The assassination of two NYPD officers in their patrol car in Brooklyn earlier this month had been triggered by the death of Eric Garner, according to civil rights activist and MSNBC host Rev. Al Sharpton.
On Monday's "Politics Nation," MSNBC contributor and former Democratic Governor of Pennsylvania Ed Rendell initiated a discussion about how Officers Rafael Ramos and Wenjian Liu would not have been fatally ambushed by gunman Ismaaiyl Brinsley on Dec. 20 if NYPD officers hadn't applied a chokehold to Garner in a widely circulated video, Red Flag News reported.
"How do you think the families of Officer Liu and Officer Ramos would have felt about a little less violence applied to that young man?" Rendell asked. "And I'm not saying that there should have been arrests or not arrests, but if when he said, 'I can't breathe,' if they had stopped and let up on him, it's likely that Officer Liu and Officer Ramos would be alive today."
On July 17, at the request of local "minority business owners," police went to a location where Garner was known for selling cigarettes, UK MailOnline reported.

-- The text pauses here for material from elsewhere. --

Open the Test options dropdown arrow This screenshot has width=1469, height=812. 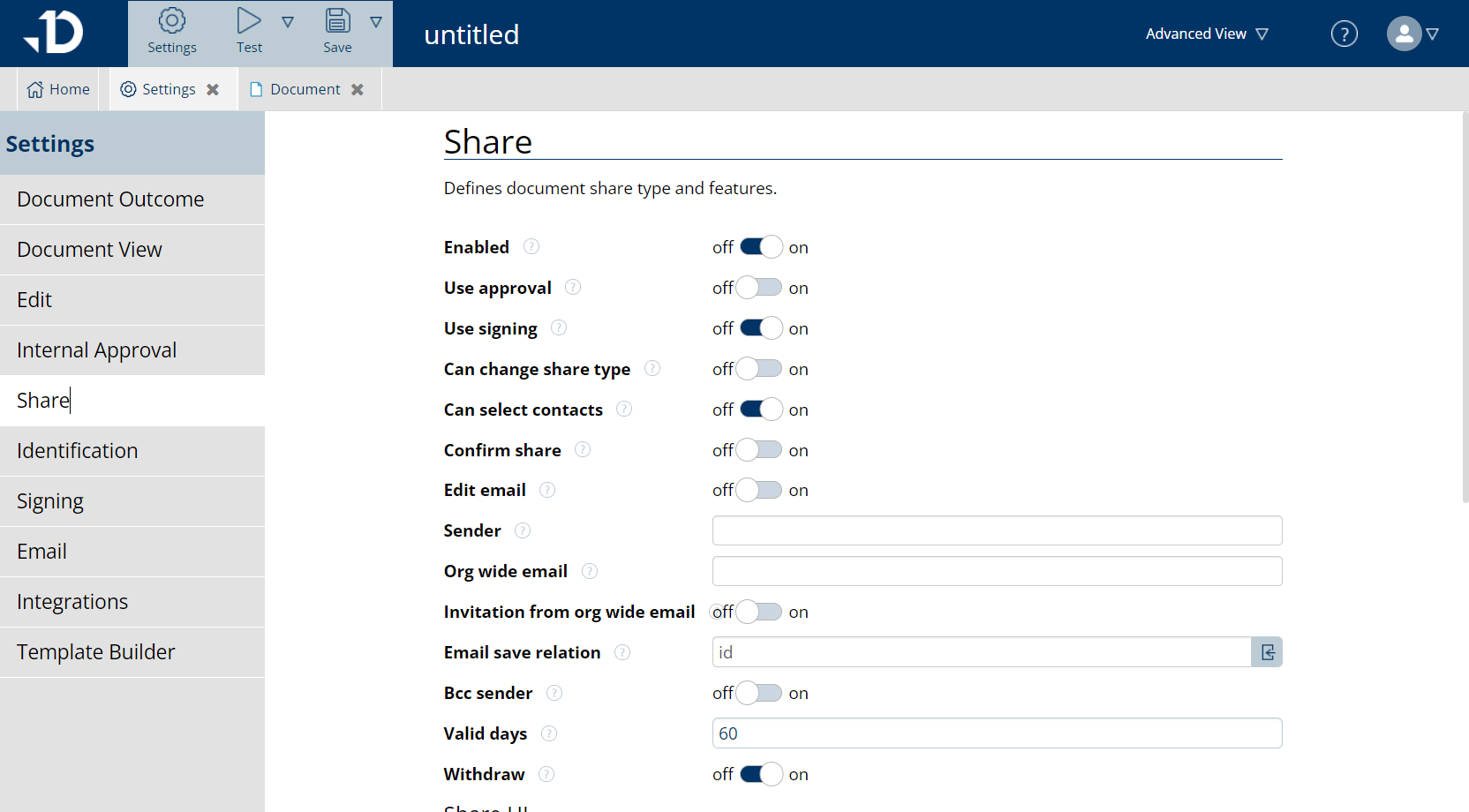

In a widely circulated video, Officer Daniel Pantaleo can be seen grabbing unarmed Garner and fatally holding him in a banned chokehold maneuver as the man repeatedly says, "I can't breathe."
"Well, as you said, he's a crazy person. I don't think it has anything to do with the causes," Sharpton said. "But I think you trigger things... when you have people on the edge."
"You trigger things!" agreed Rendell. "There's no question. He said on his - on the internet, he said he was taking revenge for what happened to the young man. And so that's the type of thing that breeds mistrust and anger."
Meanwhile, Sharpton has also been in the headlines for criticizing the Ferguson grand jury's decision to not indict police officer Darren Wilson in the fatal shooting of 18-year-old unarmed Michael Brown, where he claimed that the verdict was "an absolute blow" to the justice system, The Daily Caller reported.
"Let it be clear. We are dealing with the same attitudes in Ferguson right here in the city," Sharpton had said from his Harlem, New York office, while being joined by Garner's family.